# Supplied entries start
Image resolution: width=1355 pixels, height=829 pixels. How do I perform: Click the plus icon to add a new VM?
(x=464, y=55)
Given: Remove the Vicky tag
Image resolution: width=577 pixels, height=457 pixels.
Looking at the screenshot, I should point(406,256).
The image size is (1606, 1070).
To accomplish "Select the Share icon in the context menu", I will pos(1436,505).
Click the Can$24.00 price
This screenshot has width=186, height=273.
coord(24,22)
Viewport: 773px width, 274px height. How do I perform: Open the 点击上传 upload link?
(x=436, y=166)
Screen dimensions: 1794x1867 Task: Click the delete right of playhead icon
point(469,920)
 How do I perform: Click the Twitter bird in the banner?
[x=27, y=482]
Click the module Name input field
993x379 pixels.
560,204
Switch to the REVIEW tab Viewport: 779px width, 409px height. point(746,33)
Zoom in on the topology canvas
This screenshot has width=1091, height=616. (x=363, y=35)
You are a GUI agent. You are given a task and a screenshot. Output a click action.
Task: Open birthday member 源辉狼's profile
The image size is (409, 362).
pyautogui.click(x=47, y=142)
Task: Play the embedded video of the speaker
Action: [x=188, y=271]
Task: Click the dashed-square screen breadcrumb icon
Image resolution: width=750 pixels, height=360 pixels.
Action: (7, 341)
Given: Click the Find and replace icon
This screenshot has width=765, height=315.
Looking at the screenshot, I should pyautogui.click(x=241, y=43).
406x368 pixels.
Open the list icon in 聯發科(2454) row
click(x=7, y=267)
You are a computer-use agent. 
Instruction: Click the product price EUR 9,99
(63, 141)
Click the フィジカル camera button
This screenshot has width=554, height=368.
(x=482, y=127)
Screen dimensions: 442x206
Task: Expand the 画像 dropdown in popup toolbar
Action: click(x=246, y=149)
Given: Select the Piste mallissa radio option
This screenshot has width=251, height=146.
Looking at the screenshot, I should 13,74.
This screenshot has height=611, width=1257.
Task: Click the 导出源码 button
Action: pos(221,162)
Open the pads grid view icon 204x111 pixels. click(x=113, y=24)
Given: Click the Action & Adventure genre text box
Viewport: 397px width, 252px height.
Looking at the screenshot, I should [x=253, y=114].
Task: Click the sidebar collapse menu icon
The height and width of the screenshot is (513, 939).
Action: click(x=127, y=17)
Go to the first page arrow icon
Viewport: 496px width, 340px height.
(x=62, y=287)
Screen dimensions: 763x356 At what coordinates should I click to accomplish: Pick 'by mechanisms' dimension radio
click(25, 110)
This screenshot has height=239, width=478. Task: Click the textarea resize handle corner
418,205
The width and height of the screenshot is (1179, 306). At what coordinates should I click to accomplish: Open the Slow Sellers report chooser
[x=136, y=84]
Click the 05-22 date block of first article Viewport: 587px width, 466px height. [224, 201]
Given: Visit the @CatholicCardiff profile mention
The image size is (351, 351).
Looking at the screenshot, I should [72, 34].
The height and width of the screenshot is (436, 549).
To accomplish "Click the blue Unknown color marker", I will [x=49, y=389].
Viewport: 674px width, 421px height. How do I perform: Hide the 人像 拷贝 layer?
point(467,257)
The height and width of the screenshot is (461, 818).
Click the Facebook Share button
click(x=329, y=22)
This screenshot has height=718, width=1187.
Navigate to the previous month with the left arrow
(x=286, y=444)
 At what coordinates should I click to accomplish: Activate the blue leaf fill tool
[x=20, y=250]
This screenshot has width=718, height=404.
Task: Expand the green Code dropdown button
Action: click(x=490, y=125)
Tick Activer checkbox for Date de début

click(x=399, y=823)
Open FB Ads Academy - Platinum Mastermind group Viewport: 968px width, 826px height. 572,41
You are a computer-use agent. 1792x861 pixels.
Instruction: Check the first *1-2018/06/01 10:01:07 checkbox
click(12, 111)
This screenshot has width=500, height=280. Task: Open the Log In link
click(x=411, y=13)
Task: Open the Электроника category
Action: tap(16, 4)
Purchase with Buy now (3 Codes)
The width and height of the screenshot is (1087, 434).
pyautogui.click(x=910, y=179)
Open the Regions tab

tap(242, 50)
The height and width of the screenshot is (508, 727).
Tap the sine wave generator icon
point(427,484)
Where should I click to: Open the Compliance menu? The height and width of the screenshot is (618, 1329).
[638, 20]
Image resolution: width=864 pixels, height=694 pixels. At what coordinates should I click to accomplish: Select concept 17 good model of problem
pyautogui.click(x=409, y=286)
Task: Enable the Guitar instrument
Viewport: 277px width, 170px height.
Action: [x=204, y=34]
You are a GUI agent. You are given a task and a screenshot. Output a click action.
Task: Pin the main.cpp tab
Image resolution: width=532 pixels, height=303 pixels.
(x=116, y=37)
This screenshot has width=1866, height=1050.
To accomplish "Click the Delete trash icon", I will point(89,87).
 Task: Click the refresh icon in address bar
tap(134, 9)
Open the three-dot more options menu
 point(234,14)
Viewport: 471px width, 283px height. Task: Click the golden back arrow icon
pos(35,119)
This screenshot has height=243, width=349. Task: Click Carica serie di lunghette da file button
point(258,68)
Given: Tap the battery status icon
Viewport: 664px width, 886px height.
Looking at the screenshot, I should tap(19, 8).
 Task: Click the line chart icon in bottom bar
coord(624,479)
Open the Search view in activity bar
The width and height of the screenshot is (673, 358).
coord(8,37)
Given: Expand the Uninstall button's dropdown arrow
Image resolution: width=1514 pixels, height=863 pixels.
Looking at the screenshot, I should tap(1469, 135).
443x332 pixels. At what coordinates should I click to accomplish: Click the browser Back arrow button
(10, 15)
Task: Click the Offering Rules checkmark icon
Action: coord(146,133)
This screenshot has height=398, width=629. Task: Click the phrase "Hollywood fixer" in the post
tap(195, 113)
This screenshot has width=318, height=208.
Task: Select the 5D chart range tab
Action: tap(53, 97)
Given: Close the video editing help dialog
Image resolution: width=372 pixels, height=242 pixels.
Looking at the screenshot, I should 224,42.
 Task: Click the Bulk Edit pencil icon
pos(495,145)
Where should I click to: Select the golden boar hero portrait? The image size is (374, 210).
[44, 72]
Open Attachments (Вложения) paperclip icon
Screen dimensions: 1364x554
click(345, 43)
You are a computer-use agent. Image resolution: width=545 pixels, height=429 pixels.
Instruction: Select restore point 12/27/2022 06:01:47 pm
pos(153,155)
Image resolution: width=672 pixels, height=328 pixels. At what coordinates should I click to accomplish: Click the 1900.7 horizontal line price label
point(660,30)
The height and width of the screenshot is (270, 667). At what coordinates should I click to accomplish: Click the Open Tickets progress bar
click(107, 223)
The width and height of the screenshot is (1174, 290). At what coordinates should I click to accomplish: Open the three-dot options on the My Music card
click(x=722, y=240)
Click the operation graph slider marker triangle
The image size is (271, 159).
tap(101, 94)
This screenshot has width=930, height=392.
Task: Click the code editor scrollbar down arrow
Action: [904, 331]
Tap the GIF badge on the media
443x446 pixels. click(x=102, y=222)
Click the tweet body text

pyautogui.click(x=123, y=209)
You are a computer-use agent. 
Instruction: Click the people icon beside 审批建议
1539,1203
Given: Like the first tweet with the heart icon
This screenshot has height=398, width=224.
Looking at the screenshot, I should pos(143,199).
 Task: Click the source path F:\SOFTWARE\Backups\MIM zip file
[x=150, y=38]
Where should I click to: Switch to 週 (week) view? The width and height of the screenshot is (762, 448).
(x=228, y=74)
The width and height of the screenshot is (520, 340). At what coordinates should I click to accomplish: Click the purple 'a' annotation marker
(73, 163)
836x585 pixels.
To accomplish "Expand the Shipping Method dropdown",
# Supplied entries end
Stated problem: Arrange the stretch of the items that opens with the line containing "Where should I click to: Select" and closes with the line containing "point(660,30)" as a Markdown table with the columns Row and Line, giving each line a row number and skipping blank lines.

Correct output:
| Row | Line |
|---|---|
| 1 | Where should I click to: Select the golden boar hero portrait? The image size is (374, 210). |
| 2 | [44, 72] |
| 3 | Open Attachments (Вложения) paperclip icon |
| 4 | Screen dimensions: 1364x554 |
| 5 | click(345, 43) |
| 6 | You are a computer-use agent. Image resolution: width=545 pixels, height=429 pixels. |
| 7 | Instruction: Select restore point 12/27/2022 06:01:47 pm |
| 8 | pos(153,155) |
| 9 | Image resolution: width=672 pixels, height=328 pixels. At what coordinates should I click to accomplish: Click the 1900.7 horizontal line price label |
| 10 | point(660,30) |